We grapple with: What movement is philanthropy an active part of? How do we design learning cycles that ensure we can learn alongside community organizers in real-time and make changes so that support is provided in ways that reflect current reality? How do we change culture so that key practices for equity and liberation are the natural way to imagine, plan and build together?
- Remain flexible - with a focus on transparency. Meaningful participatory decision-making requires flexibility as input is given throughout phases and iterations. Learning always moves faster on the ground than it does in institutions. To move beyond advice, we believe there has to be a commitment to co-create without essentials already having been decided. The work requires transparency and protocols about ongoing collective discussion about how input is incorporated, what isn't and why. It has to welcome multiple ways of knowing, and encouraging participants to let go of (their definition of) perfectionism to try new ideas as part of the collective input process.
We grapple with: How do we develop evaluation strategies that reflect that participatory processes necessitate constant change and tweaks with ongoing feedback from participants?
Why we commit to environmental work
We are committed to the principles of Just Transition - integrating ecological and social justice in to community vision - and we maintain an environmental lens to the work we support. The climate crisis is among the greatest challenges we face and we commit to continuously explore and reflect on the intersections of environment, economic and social justice.

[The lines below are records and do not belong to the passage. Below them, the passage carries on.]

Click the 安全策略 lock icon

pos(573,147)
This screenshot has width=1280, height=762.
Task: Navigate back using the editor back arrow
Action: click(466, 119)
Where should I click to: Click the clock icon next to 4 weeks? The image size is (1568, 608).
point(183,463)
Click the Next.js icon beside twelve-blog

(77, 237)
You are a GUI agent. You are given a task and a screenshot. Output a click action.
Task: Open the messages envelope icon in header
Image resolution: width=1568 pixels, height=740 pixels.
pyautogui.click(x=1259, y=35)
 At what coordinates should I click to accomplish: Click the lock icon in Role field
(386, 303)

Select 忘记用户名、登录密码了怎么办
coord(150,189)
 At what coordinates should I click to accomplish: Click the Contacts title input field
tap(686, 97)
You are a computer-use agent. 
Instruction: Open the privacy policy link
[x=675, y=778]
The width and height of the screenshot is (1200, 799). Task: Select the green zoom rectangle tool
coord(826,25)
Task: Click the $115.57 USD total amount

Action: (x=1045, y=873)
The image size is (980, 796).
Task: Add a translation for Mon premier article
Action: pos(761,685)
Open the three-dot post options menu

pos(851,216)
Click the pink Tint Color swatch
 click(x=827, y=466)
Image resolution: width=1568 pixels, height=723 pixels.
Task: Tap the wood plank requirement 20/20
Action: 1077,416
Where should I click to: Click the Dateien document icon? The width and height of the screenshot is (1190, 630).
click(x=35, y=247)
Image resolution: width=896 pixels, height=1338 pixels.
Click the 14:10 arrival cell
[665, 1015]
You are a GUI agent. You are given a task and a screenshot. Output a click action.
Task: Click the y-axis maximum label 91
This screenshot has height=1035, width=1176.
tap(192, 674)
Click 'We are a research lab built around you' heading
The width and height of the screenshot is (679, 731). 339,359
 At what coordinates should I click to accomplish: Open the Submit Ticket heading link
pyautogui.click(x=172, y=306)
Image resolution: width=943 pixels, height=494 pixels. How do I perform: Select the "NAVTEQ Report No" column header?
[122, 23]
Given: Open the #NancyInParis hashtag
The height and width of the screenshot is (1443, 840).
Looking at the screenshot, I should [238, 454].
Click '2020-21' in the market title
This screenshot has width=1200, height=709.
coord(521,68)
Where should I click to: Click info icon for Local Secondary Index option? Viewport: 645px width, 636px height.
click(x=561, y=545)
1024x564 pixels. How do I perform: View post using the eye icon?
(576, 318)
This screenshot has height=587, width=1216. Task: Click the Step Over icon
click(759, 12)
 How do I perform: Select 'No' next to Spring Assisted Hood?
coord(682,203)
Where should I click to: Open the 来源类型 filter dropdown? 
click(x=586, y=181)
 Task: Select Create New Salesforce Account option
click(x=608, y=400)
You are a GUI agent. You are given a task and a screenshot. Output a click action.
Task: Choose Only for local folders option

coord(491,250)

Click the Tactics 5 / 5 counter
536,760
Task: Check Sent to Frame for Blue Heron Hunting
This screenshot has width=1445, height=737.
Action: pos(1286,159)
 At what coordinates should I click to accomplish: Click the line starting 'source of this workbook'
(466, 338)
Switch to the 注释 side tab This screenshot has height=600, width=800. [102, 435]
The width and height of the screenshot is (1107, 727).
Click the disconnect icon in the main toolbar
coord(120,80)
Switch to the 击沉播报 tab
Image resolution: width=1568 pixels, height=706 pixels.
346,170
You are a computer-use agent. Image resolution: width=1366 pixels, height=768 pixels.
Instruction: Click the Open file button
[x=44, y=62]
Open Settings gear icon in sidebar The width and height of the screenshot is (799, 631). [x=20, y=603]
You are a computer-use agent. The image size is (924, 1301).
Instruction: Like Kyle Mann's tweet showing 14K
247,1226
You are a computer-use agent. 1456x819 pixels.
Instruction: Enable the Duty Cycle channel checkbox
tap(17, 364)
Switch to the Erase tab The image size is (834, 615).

Environmental degradation can't be understood without exploring justifications that place humans at the center of our environment and separate from natural systems. This mental and physical detachment enables humans to feel a limited or incomplete connection to nature, and has contributed to the notion that ecosystems are here for human consumption and extraction. It's a similar, dominant rational that promotes racism - one race as separate and superior to others. With environment as our key focus, we commit to exploring what it means to be in relationship both with one another and the natural world, exploring cooperative structures that dismantle centralization of power and control.
We take a broad definition of the term environment. This is not a set frame and shifts with ongoing input enabled throughout our participatory decision-making processes. We commit to promoting a culture and practices that ensure a broad range of lived experiences and perspectives can always weigh in to reflect on the intersections and definitions used throughout our work. This is why and where we welcome your voice. Please use the links below to navigate our programs and opportunities to connect.
- 1. Refer to Council on Philanthropy report: The State of Change: An Analysis of Women and People of Color in the Philanthropic Sector, 2017 for data.
- 2. The lastest research that came out from the Philanthropic Initiative for Racial Equity report shows that only 8-9 percent of grantmaking from foundations goes in to communities of color (in the US).
- 3. We recommend Edgar Villanueva's 2018 book Decolonizing Wealth: Indigenous Wisdom to Heal Divides and Restore Balance if you want to dig more in to this topic.
- 4. We recommend 'The characteristics of white supremacy culture' from Dismantling Racism: A Workbook for Social Change Groups by Kenneth Jones and Temu Okun as a first step to disrupt dominant (white supremacy) culture.